● **TO DO**
1. In the article on Brazil's consumer market, what was Brazil's aggregate retail sales value in 2017?
2. Continue the article on Brazil's consumer market from its last sentence.

● **PAGE EXCERPT**
++++++++++

24 Jan 2020
Brazil: Latin America’s Biggest Consumer Market
- Chart: Retail Sales in Brazil
- Table: Brazil Retail Sales by Sector (2017)
- Table: Hong Kong Major Exports to Brazil
- Chart: Hong Kong Export to Brazil
- Chart: Online Retail Sales in Brazil
- Table: Online Sales as % of Retail Sales in Brazil in 2017
- Photo: Americanas Mundo, Brazil newly launched cross border e-commerce platform.
- Photo: Looking to capitalise on the purchasing preferences of Brazilian consumers, Americanas Mundo
With a population of nearly 210 million, Brazil is the biggest consumer market in Latin America, boasting an aggregate retail sales value of R$1,688 billion (~US$420 billion) in 2017. Over the 10 years ending 2017, the Brazilian retail market tripled in size, posting an uninterrupted yearly growth at a compound annual growth rate of more than 12%, and showed strong resilience during the 2014-16 economic crisis.
While hypermarkets and supermarkets remain the key sales channels of food and groceries in Brazil, accounting for almost one-third of retail sales in 2017, department stores and specialised stores are becoming more popular destinations for other consumer products such as fashion, consumer electronics and personal care for Brazilian shoppers.
Hong Kong companies, being some of the world’s leading traders for many consumer goods, should keep a close eye on the potential of the sizeable Brazilian consumer market. Taking specialised stores as an example, the fashion industry alone was a US$40-plus billion market, while the electronics and electrical appliances sector recorded sales of more than US$20 billion in 2017. Other consumer products, such as sporting goods, eyewear and lighting items were also promising segments in the Latin American country.

++++++++++

● **PROVIDED INFORMATION**
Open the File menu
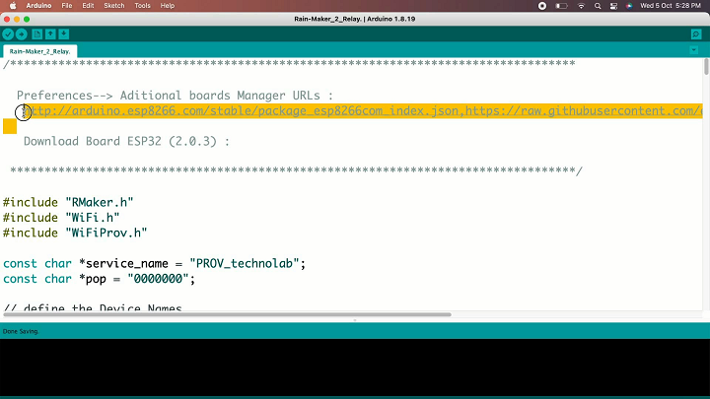This screenshot has width=710, height=399. [x=67, y=6]
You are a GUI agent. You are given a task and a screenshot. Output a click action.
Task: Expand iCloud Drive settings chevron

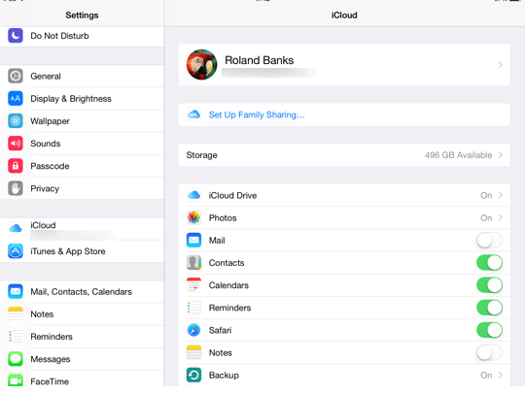click(x=501, y=195)
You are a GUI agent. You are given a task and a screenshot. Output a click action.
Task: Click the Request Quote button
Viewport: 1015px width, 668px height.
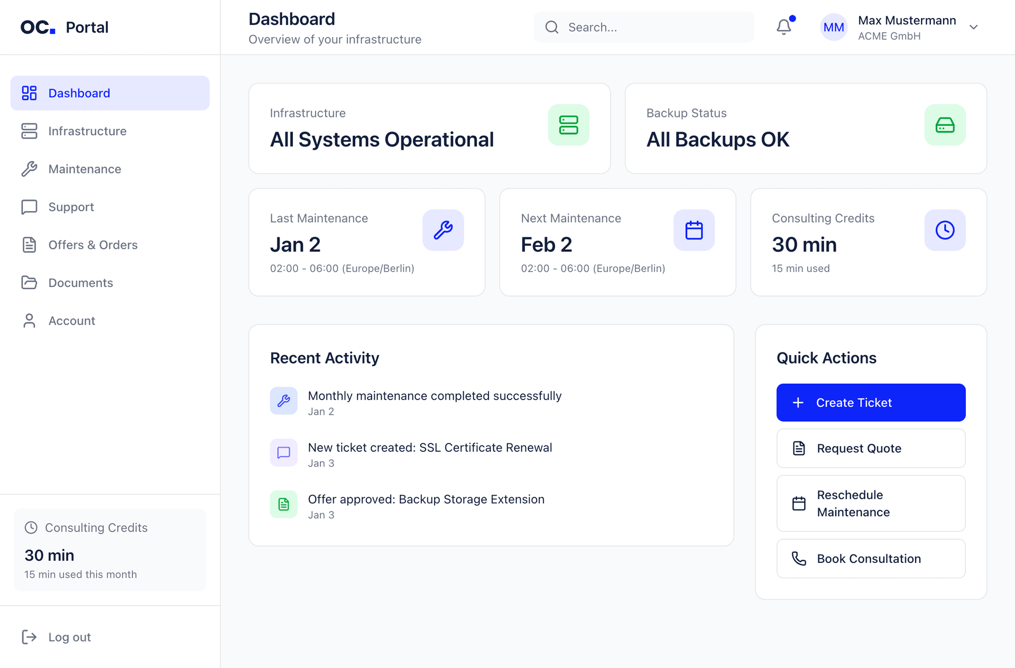[x=870, y=448]
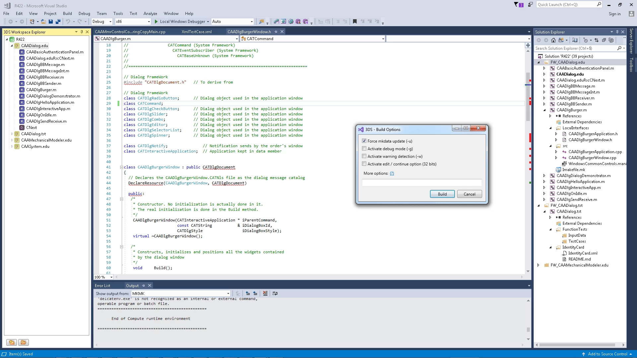637x358 pixels.
Task: Uncheck Force mkdata update option
Action: point(364,141)
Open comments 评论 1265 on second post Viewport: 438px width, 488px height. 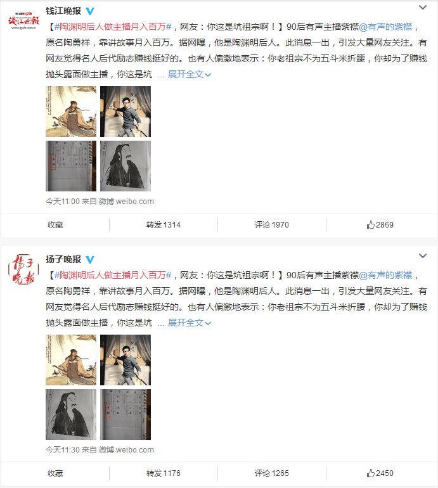[272, 473]
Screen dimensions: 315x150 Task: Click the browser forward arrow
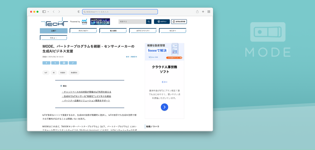click(x=59, y=12)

++++++++++

● **ANSWERS FOR THE EXERCISE**
1. R$1,688 billion, or about US$420 billion.

2.
Hong Kong’s Exports to Brazil
Not surprisingly, electronics are Hong Kong’s major export to Brazil, accounting for almost 80% of the city’s total exports or US$1.24 billion in 2018. Also worth noting, however, is that Hong Kong exported a wide array of consumer goods to the Latin American nation, including watches and clocks (US$92 million), giftware (US$50 million), spectacles (US$27 million), clothing (US$20 million) as well as toys and games (US$15 million) in 2018.
Hong Kong’s exports to Brazil have been increasing in line with the Latin American country’s economic recovery from its 2014-16 downturn. The city’s exports to Brazil contracted by a yearly average of more than 13% before resuming positive growth of 21% in 2017, 5% in 2018 and 24% in the first half of 2019.
Asia, including Hong Kong, is widely regarded by Brazilian buyers as their key sourcing hub. Although most big names such as Lojas Pernambucanas (a department store) and Lojas Renner (a fashion chain) have already set up their own buying offices in mainland China or other locations in Asia, most, if not all, small- and medium-sized Brazilian buyers still regularly attend and buy at trade fairs in Asia and rely on local trading companies in Brazil.
To boost their chances of success, Hong Kong companies should prepare themselves for the fact that not all Brazilian buyers are looking for finished products. To cope with the high import tariffs for finished consumer goods, many Brazilian buyers are actually looking for suppliers of parts and components for further processing and assembling in Brazil. This explains why more than 80% of Hong Kong’s electronic exports to Brazil in 2018 were parts and components. The same pattern appears in the timepieces sector where complete watches and clocks represented only 22% of the relevant exports in 2018.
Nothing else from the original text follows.